これを実現するために日本政府が掲げている施策が「長時間労働の削減等の働き方改革」であり、昨今話題になっている働き方改革関連法案へと繋がっています。さらに、「家事・育児・介護等に男性が参画可能となるための環境整備」や「男女共同参画に関する男性の理解の促進」といった施策により、男性が家事・育児により多くの時間をかけられるようにすると共に、女性の社会活躍を推進するための取り組みがなされています。
男性にとっての男女共同参画社会
女性の視点で語られることの多い男女共同参画社会ですが、男性視点で考えると男女共同参画社会にはどのようなメリットがあるのでしょうか?
少子高齢化が進む中、男性中心型のビジネスに依存すると、ビジネスパーソンの残業時間は次第に増えていきます。これは2019年4月より施行された働き方改革関連法案に反することになり、規定を超えた残業時間は罰則の対象になります。また、残業時間が多くなると生活と仕事のバランスが取りにくくなることから、ストレスが溜まり心身共に不健康な状態になる可能性もあるでしょう。
最近では育児に積極的な男性も多いものの、職場の雰囲気として男性の育児休業は、まだまだ取得しにくい傾向にあります。
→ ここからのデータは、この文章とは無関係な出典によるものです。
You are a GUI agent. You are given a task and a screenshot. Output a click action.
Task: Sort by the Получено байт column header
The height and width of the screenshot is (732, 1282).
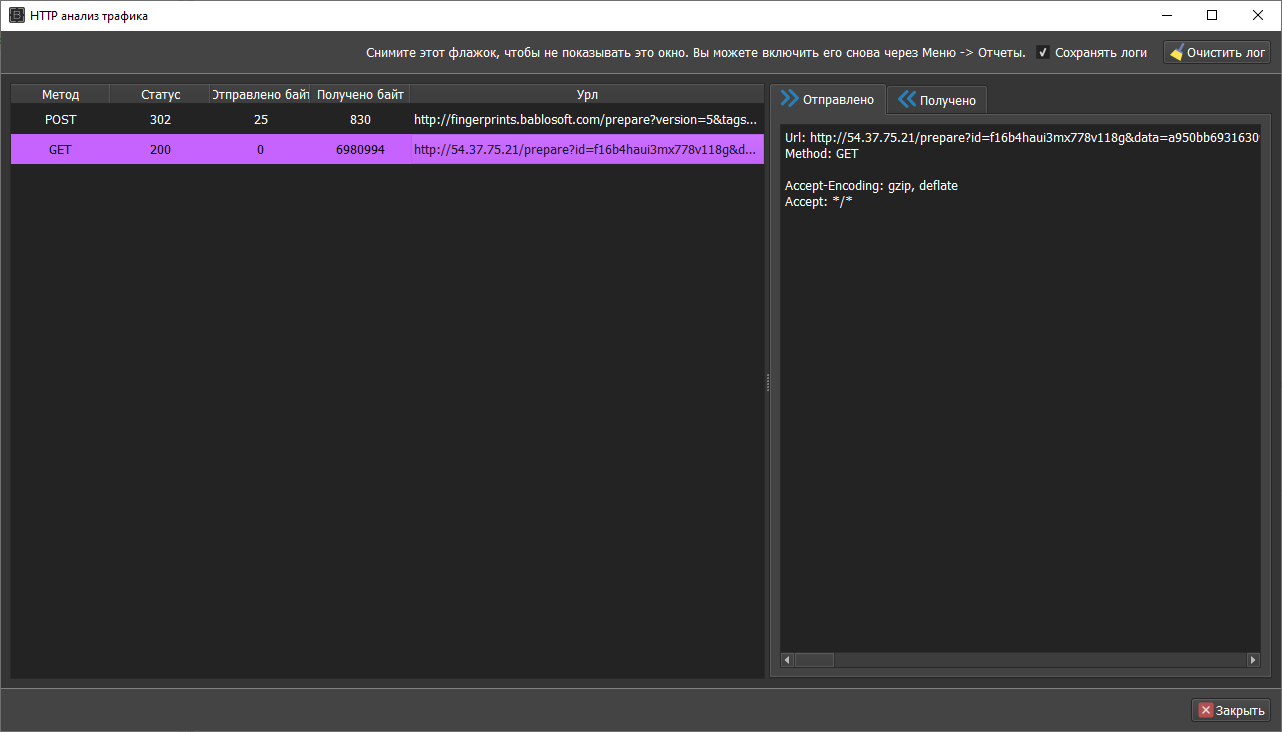tap(360, 94)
こうした実状も日本企業の生産性を下げている原因になっていると考えられ、男女共同参画社会は女性だけでなく男性にとっても良い職場環境づくりになると言えます。
また、興味深いポイントとしては、男女共働きかつ男性も女性も正社員として雇用されている家庭においては、男性の小遣いが高いという統計もあるのです。男女共同参画社会が促進し、女性の社会活躍が目立つようになれば、男性の小遣いが上がるだけでなく国力を維持しながら社会全体が豊かなるのではないでしょうか。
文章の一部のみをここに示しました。